Juliana M. Pistorius is a music historian whose work examines the close relationship between Western art music, coloniality, and race. Music, as a form of soft power, plays a crucial role in the expansion and consolidation of colonial projects and in the racialisation of colonial subjects. Now, amid global crises of poverty, hunger, displacement and climate breakdown—all of which relate directly or indirectly to histories of empire—the use of music as a tool for national self-definition and civic empowerment cannot be separated from more sinister histories of racial profiling and social control. Juliana’s research engages this paradox to begin to understand the ambiguous political and ethical role of Western art music in the postcolony. Her PhD (Oxford, 2018) investigated the binary politics of complicity and resistance applied to the Eoan Group, a state-funded opera company for so-called ‘Coloureds’ under South Africa’s apartheid regime. As a Leverhulme post-doctoral research fellow (University of Huddersfield, 2018-2021) she completed a project on postcoloniality and cultural representation in South African artist William Kentridge’s operatic experiments.

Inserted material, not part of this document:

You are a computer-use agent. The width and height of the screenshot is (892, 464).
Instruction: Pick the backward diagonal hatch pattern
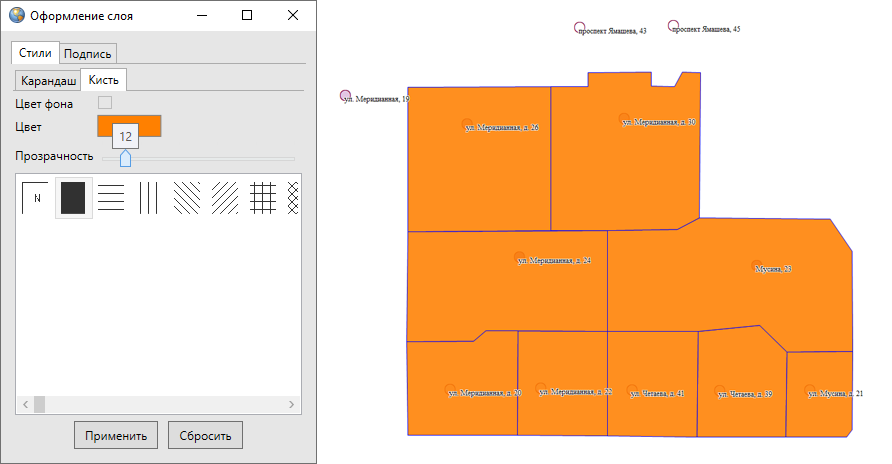click(x=187, y=198)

The resulting monograph, Postcolonial Opera: William Kentridge and the Unbounded Work of Art, is in progress. Juliana is a founding member of the international Black Opera Research Network (BORN) and reviews editor of Cambridge Opera Journal.

Project Description: Beyond Boycott: Musical Internationalism and the Making of Race in Apartheid South Africa
The international arts and sporting community’s response to Russia’s invasion of Ukraine has brought into sharp focus the power and politics of boycott movements. It is just the most recent manifestation of a longer tradition of civic campaigns such as the Palestinian Boycott, Divestment, and Sanctions (BDS) movement, #BlackLivesMatter, #MeToo, #RhodesMustFall, and numerous fossil fuel divestment drives. Artists and musicians, too, have contributed to these movements both as activists and through their work. But in a world where the arts are often celebrated for their capacity to promote peaceful dialogue, the confrontational nature of protest movements has prompted artists, scholars, and activists to ask, ‘How do cultural exchange and political activism intersect?’ ‘Beyond Boycott’ addresses this question from a historical perspective by turning to one of the most important precursors of current boycott movements: the global cultural boycott of apartheid South Africa (c.1954-1991). The proposed project develops a social and cultural history of the South African boycott, focusing especially on the hidden histories of Western art music performers—commonly described as ‘classical’ musicians—who defied sanctions to perform in the country. Through archival research, the project maps the extent of classical musicians’ boycott breaches, before asking how these performers interacted with the anti-apartheid movement, and how their appearances in South Africa contributed to a racial classification system that viewed culture as a marker of race. The project is hosted at IAS, with an outgoing phase at the University of the Witwatersrand, South Africa.